# Tell me some 24" monitors.



## icebags (Jul 8, 2011)

Hi, I am looking for some choices for 24" full HD monitors. Currently I am inclined towards Dell ST2420L in mind since I have one 19" Dell already and it is giving me good service. 

However, I am open to suggestions. So, please let me know about the other 24" monitors also (including performance, pricing etc all). I will be using it for all around purposes : reading/gaming/movies etc.

p.s. I has to be exactly 24" and if anybody has the info the dell ones price & availability info in kolkata, it will be great.


----------



## surya_neo (Jul 8, 2011)

You can try Dell U2410..it is ips panel...ideal for ur needs...bit pricey


----------



## desiibond (Jul 8, 2011)

@icebags what's your budget?


----------



## icebags (Jul 8, 2011)

@surya_neo Dell india site doesn't show it. What's its price anyways ?

@desiibond Not much, just 11k or may be 12k max. :S


----------



## Sarath (Jul 9, 2011)

surya_neo said:


> You can try Dell U2410..it is ips panel...ideal for ur needs...bit pricey


this one's quite expensive. To make a guess that it is more than 20k is most likely right. I have a Dell U2311H and that itself set me up 15k.
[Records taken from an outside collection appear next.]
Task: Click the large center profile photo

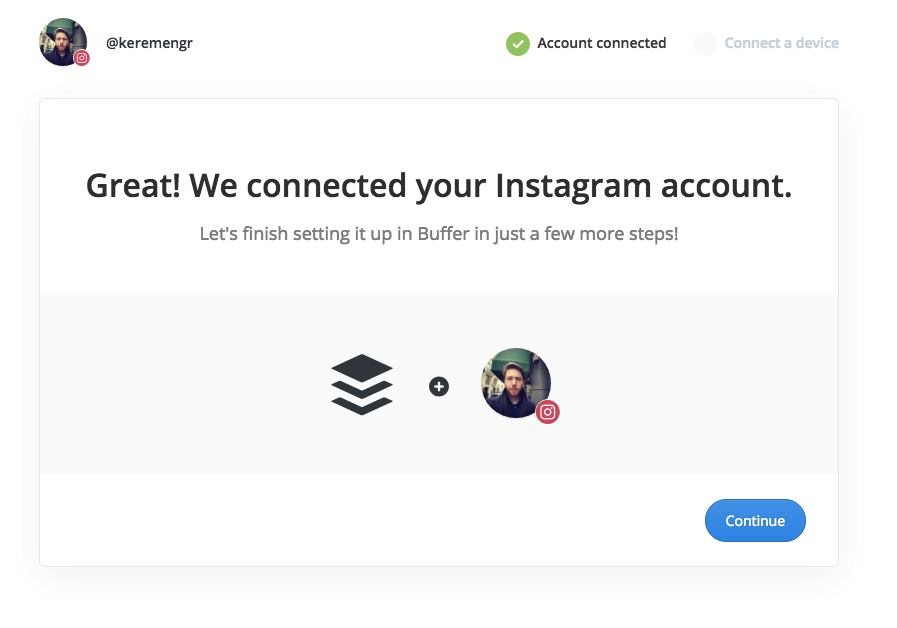Action: coord(515,383)
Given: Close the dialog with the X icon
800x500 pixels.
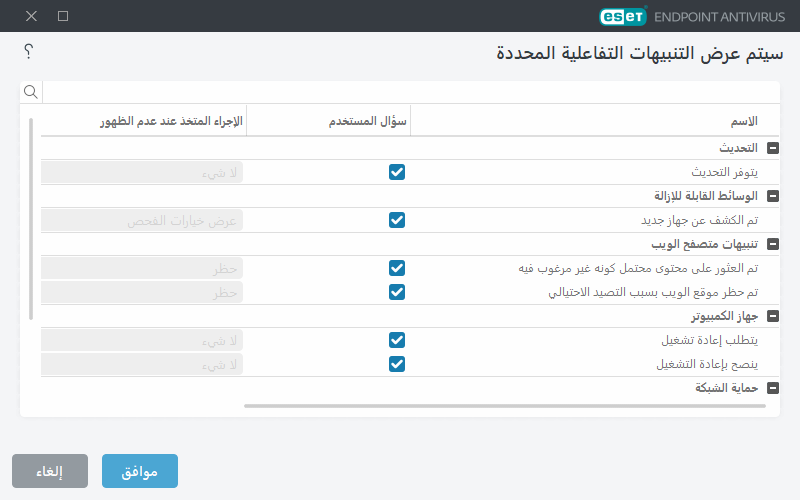Looking at the screenshot, I should [31, 16].
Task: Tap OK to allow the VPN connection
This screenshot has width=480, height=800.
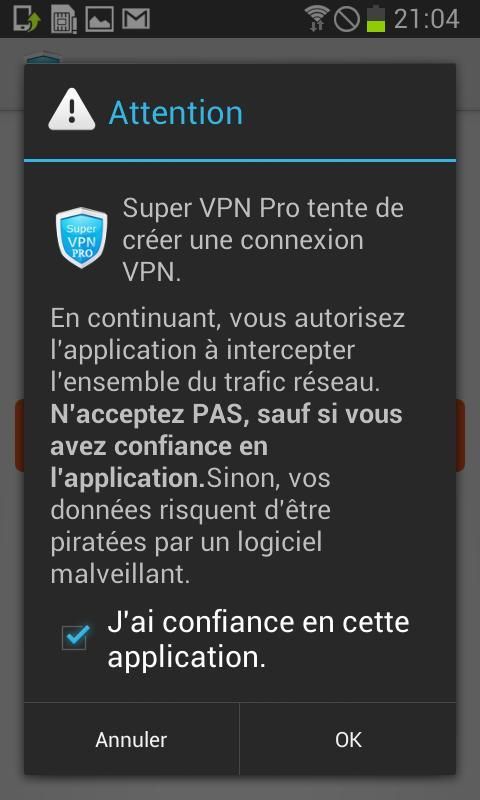Action: [x=348, y=739]
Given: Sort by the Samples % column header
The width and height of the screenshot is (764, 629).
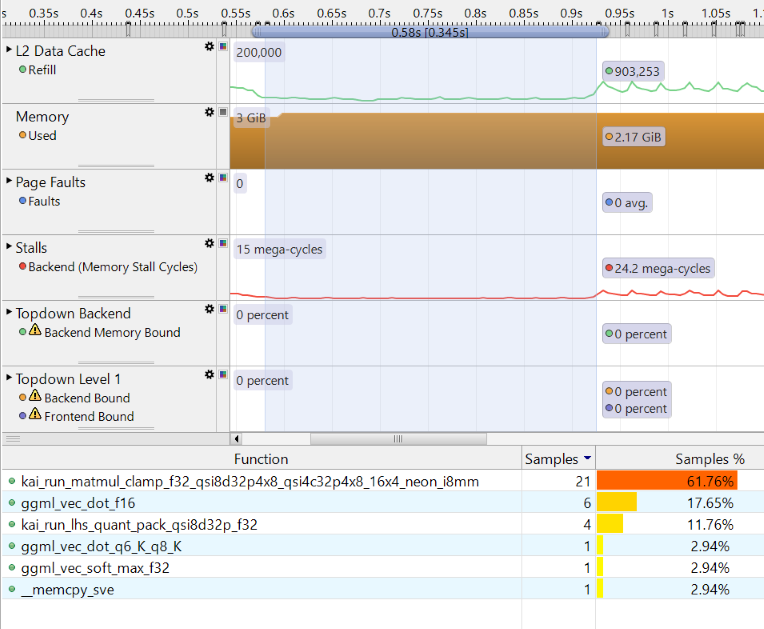Looking at the screenshot, I should click(680, 459).
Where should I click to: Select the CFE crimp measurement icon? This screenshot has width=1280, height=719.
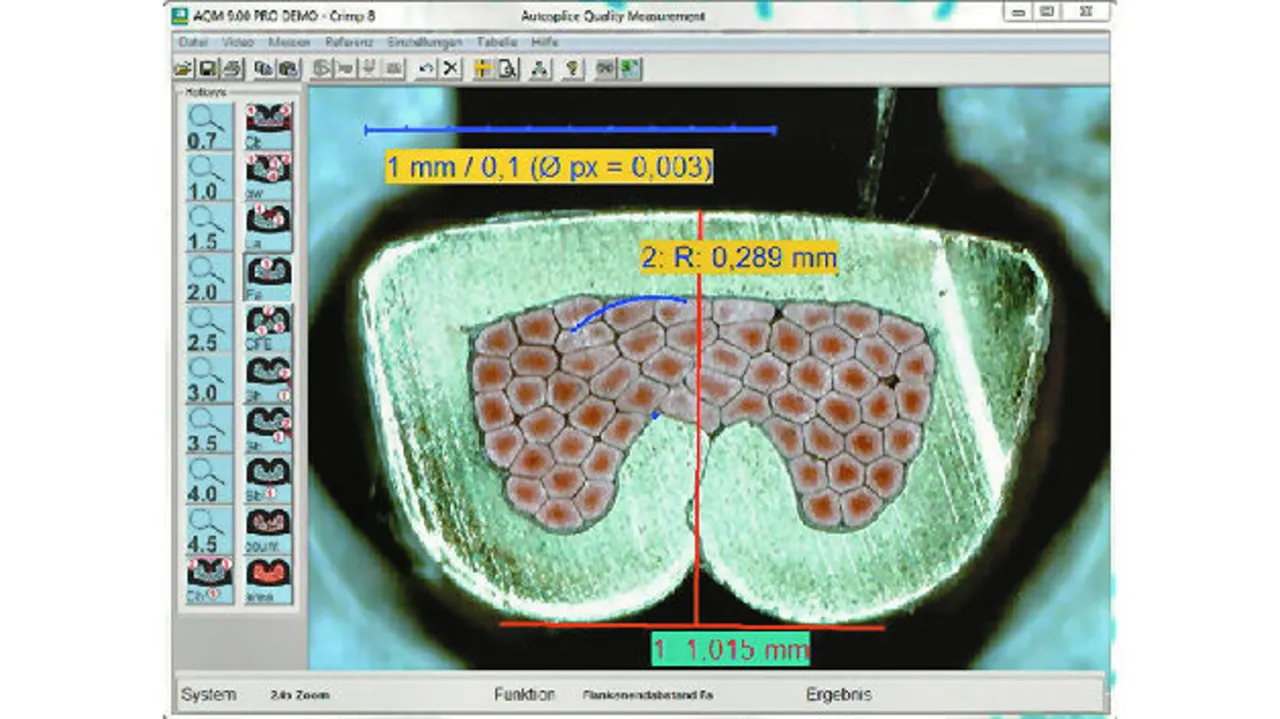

The Dell monitor you are looking at should be good but do look at options from other vendors before making the plunge.


----------



## Ishu Gupta (Jul 9, 2011)

U2410 is 25k+. Its better than the U2311H.
Its for AV Professionals.


----------



## Sarath (Jul 9, 2011)

Yeah I was guessing that too. It has got more controls and hence an absolute indication for designing etc.

Look at good LED offerings from good manufacturers; Dell, Samsung, Benq etc


----------



## icebags (Jul 10, 2011)

OK, i see there is this S24A300B 24" LED from samsung (Rs.16,000/-), and LG doesn't any 24" in their site.

so, how good is this monitor and tell me what is the difference between TN panel LCD and LED. 

i wish i could buy Dell U2311H, but as a FPS Player, u know ....... u can't prefer to loose 1" and set for smaller pics @ same resolution......


----------



## surya_neo (Jul 12, 2011)

Many say that the diff between response times of 2ms to 6ms wont be visible to the naked eye...many of our members are having U2311h and they are using it for gaming..


----------



## Sarath (Jul 12, 2011)

There is no ghosting on the U2311H, which is not a problem for OP.

He doesn't want to lose 1" and wants to go for a 24". I think it is only fair that he ditched this panel then.


----------



## bhanu-ss (Jul 24, 2011)

you nust go with benq g2420hd, it has amazing picture clarity and great price and features.BENQ's latest g series models are also good and priceworthy.


----------



## mondenath (Aug 5, 2011)

Guide me the best 24inch LED FULL hd with hdmi and dvi-d arround 16k Max


----------



## Skud (Aug 5, 2011)

icebags said:


> @surya_neo Dell india site doesn't show it. What's its price anyways ?
> 
> @desiibond Not much, just 11k or may be 12k max. :S




At your budget, Benq G2420HD is the best choice.


----------



## mondenath (Aug 5, 2011)

Can you suggest the best online shop to buy .


----------



## Skud (Aug 6, 2011)

Nothing like best, you can try Lynx, ITWares, SMC International, IT Depot etc. Also try their Ebay portal too.


----------



## gameranand (Aug 6, 2011)

G2420HD is best for 24" for sure.


----------



## icebags (Sep 6, 2011)

Skud said:


> At your budget, Benq G2420HD is the best choice.




thanks, Skud and gameranand for that nice input with benq. it seems an interesting monitor at a cheaper price range. i had postponed the monitor purchase due to laziness and stuff, and it still may take some more time before i actually buy it, but i think i will start looking for their (both dell & benq) prices soon. lynx shows 10k price tag, ITwares showed ~11k, i wonder what price it will be in the stores. if i find prices of dell & benq are close, i may settle for dell.. but before that i need a detailed review for G2420HD  too.

Skud, you have this monitor as i see it in ur sig, how long have you been using it & how is its performance now ? is the colour reproduction good ? or the pic look any grid-y because of pixel borders are visible?

it's a pity i have 24" in mind otherwise i would have settled for that 23" dell IPs for sure.


----------